CORIOLAN.—Eh bien, soit!—Sors de mon sein, mon inclination naturelle, et cède la place à l'esprit d'une courtisane. Que ma voix mâle et guerrière, qui faisait choeur avec les clairons, devienne grêle comme le fausset de l'eunuque, ou comme la voix d'une jeune fille qui endort un enfant au berceau; que le sourire des fourbes sillonne mes joues, et que les pleurs d'un jeune écolier obscurcissent mes yeux; que la langue suppliante d'un mendiant se meuve entre mes lèvres, et que mes genoux, couverts de fer, qui n'ont jamais fléchi que sur mon étrier, se prosternent aussi bas que ceux du misérable qui a reçu l'aumône.—Je ne le ferai point, ou bien j'abjurerais ma fidélité à l'honneur, et, par les mouvements Et les attitudes de mon corps, j'enseignerais à mon âme la plus infâme lâcheté.

VOLUMNIE.—Eh bien! à ton choix. Il est plus déshonorant pour ta mère de te supplier qu'il ne l'est pour toi de supplier le peuple. Que tout tombe en ruine: ta mère aime mieux essuyer un refus de ton orgueil que de redouter sans cesse ta dangereuse inflexibilité; car je brave la mort d'un coeur aussi fier que le tien. Fais ce qu'il te plaira. Ta valeur vient de moi, tu l'as sucée avec mon lait: mais tu ne dois ton orgueil qu'à toi-même.

CORIOLAN.—Je vous prie, calmez-vous, ma mère: je vais aller à la place publique; ne me grondez plus.

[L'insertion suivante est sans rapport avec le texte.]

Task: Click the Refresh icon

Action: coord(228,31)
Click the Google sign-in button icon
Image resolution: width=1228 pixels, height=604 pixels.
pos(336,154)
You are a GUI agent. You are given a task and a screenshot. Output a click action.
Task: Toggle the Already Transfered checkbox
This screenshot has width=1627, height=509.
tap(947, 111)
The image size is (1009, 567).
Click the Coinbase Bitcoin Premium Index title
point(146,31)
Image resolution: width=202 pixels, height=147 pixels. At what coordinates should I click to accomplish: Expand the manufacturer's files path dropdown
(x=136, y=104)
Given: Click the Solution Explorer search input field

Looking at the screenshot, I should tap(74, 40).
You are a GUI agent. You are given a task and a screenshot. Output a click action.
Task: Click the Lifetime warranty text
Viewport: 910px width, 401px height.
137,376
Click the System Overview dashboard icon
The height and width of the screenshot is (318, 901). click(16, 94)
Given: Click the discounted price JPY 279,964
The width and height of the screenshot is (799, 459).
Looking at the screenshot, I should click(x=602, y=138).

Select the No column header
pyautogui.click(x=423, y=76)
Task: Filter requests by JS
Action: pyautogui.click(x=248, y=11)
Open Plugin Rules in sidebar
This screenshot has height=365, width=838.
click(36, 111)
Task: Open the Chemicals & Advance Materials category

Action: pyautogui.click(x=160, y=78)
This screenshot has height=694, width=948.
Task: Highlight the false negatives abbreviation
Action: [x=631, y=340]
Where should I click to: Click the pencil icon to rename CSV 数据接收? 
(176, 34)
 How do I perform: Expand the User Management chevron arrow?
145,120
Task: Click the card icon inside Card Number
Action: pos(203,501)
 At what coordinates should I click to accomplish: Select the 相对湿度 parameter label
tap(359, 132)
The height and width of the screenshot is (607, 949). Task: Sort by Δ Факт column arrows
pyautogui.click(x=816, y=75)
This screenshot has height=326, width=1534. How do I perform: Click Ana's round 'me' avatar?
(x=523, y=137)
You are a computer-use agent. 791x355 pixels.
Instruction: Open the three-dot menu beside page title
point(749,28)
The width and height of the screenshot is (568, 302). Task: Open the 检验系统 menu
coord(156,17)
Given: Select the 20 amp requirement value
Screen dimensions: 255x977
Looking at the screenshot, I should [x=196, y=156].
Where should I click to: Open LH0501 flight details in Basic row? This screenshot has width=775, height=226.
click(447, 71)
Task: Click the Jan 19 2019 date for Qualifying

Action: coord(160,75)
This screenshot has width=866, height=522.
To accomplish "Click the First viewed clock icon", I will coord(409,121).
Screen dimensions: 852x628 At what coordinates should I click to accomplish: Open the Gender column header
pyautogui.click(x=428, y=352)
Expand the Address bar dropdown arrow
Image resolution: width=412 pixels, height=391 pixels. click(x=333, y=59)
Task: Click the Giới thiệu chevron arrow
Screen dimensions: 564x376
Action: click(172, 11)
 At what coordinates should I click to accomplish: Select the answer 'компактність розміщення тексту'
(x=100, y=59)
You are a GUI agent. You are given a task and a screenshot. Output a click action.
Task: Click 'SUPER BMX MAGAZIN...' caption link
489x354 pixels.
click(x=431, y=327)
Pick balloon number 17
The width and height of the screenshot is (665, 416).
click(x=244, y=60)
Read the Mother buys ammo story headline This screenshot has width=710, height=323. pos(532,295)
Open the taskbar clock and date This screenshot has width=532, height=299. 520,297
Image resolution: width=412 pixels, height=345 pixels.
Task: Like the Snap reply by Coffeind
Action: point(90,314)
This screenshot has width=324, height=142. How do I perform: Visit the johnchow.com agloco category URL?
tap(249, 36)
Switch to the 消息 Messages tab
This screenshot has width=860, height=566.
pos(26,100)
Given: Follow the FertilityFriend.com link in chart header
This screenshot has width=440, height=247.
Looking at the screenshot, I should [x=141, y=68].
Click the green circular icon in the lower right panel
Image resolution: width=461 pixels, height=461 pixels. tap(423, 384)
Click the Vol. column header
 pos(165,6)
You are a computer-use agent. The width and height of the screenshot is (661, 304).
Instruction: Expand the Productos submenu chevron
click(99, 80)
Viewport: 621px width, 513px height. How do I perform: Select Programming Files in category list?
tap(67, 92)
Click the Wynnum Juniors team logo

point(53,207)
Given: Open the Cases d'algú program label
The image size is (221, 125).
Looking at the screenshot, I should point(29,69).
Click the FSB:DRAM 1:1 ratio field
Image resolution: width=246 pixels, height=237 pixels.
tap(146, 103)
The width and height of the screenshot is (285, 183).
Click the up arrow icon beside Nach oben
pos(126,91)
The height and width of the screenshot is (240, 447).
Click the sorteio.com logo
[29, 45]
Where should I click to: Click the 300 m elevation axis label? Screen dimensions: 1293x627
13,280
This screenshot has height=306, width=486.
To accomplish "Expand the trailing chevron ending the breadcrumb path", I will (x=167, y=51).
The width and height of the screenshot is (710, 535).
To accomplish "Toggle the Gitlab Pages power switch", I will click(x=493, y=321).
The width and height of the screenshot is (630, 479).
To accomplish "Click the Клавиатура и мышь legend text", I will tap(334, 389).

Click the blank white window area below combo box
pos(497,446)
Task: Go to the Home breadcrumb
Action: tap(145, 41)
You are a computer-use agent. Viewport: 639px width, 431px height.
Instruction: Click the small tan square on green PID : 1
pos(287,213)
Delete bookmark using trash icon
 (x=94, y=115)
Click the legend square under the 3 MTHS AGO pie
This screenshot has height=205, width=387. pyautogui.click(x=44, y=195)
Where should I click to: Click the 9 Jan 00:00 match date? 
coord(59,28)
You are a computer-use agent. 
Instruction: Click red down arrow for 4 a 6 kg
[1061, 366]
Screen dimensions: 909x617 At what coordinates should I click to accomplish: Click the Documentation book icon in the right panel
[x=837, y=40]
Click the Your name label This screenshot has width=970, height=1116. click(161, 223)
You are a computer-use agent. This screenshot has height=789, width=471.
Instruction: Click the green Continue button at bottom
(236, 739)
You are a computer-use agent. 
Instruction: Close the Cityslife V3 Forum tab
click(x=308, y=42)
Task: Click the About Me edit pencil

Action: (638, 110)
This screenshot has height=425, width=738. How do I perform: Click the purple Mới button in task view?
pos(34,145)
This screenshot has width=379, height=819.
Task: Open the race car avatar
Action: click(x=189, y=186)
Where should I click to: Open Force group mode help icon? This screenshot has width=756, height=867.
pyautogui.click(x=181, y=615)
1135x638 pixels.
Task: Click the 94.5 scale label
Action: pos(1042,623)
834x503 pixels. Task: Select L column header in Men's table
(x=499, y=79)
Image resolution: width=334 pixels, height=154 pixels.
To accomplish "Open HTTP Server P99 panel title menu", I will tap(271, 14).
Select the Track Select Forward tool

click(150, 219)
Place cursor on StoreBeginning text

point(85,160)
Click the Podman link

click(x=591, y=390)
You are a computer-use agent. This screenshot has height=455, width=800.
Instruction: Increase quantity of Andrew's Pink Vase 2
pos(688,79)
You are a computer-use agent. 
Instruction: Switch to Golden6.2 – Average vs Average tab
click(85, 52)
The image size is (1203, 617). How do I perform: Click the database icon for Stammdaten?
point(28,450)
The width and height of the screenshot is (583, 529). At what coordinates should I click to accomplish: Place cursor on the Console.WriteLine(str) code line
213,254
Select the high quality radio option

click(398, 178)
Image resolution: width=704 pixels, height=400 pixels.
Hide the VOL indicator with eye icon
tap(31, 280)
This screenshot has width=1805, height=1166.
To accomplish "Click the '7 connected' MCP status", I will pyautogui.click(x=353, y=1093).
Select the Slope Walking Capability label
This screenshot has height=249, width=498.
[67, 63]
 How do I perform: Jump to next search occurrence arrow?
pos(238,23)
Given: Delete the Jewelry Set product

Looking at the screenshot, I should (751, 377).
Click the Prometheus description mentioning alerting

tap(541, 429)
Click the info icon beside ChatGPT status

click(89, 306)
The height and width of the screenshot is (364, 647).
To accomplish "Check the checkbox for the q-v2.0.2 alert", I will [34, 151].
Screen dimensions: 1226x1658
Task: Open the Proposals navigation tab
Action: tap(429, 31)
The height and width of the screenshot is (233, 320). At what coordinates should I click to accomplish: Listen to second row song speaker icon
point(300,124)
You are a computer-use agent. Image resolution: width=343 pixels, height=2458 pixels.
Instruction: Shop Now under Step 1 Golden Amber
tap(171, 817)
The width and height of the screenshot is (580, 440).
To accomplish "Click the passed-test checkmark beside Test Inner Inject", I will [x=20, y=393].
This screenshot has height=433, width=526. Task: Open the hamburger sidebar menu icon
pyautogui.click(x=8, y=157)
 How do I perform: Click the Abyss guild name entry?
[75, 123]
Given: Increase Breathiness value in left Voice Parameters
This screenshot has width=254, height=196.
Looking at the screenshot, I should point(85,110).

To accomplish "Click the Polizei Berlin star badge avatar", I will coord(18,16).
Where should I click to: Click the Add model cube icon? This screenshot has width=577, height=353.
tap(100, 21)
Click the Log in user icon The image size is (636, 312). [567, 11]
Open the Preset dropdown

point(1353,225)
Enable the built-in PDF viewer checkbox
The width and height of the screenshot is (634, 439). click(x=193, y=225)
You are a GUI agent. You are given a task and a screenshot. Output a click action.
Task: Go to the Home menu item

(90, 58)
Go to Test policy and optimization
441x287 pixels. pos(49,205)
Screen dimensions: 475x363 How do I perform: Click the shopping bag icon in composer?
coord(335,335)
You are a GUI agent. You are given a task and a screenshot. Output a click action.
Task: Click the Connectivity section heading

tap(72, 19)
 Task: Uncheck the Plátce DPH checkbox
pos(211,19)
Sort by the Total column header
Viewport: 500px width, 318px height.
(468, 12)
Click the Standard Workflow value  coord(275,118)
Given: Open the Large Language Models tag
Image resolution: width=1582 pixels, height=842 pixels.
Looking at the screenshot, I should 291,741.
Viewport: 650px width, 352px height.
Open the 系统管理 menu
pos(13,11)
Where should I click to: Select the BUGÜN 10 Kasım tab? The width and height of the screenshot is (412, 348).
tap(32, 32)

Oui, j'irai, monté sur des tréteaux, marchander leur amitié, séduire leurs coeurs par des flatteries, et je reviendrai chez vous, chéri de tous les ateliers de Rome. Vous me voyez partir: parlez de moi à ma femme. Ou je reviendrai consul, ou ne vous fiez plus désormais à mon talent dans l'art de la flatterie.

VOLUMNIE.—Fais à ta guise.

(Elle sort.)

COMINIUS.—Venez, les tribuns vous attendent. Armez-vous de modération pour répondre avec douceur; car, d'après ce que j'ai ouï dire, ils préparent contre vous des accusations plus graves que celles dont ils vous ont déjà chargé.

CORIOLAN.—Avec douceur, avez-vous dit? Marchons, je vous prie: qu'ils m'accusent avec l'art de la fraude; moi, je répondrai dans toute la franchise de l'honneur.

COMINIUS.—Oui, mais avec douceur.

CORIOLAN.—A la bonne heure; avec douceur donc: allons, oui, avec douceur.

(Ils sortent.)



SCÈNE III


La place publique.

SICINIUS ET BRUTUS.


BRUTUS.—Accusez-le surtout d'aspirer à la tyrannie. S'il nous échappe de ce côté, reprochez-lui sa haine contre le peuple; ajoutez que les dépouilles conquises sur les Antiates n'ont jamais été distribuées. (Un édile paraît.) Eh bien! viendra-t-il?

L'ÉDILE.—Il vient.

BRUTUS.—Qui l'accompagne?

L'ÉDILE.—Le vieux Ménénius et les sénateurs qui l'ont toujours appuyé de leur crédit.

SICINIUS.—Avez-vous une liste de tous les suffrages dont nous nous sommes assurés, rangés par ordre?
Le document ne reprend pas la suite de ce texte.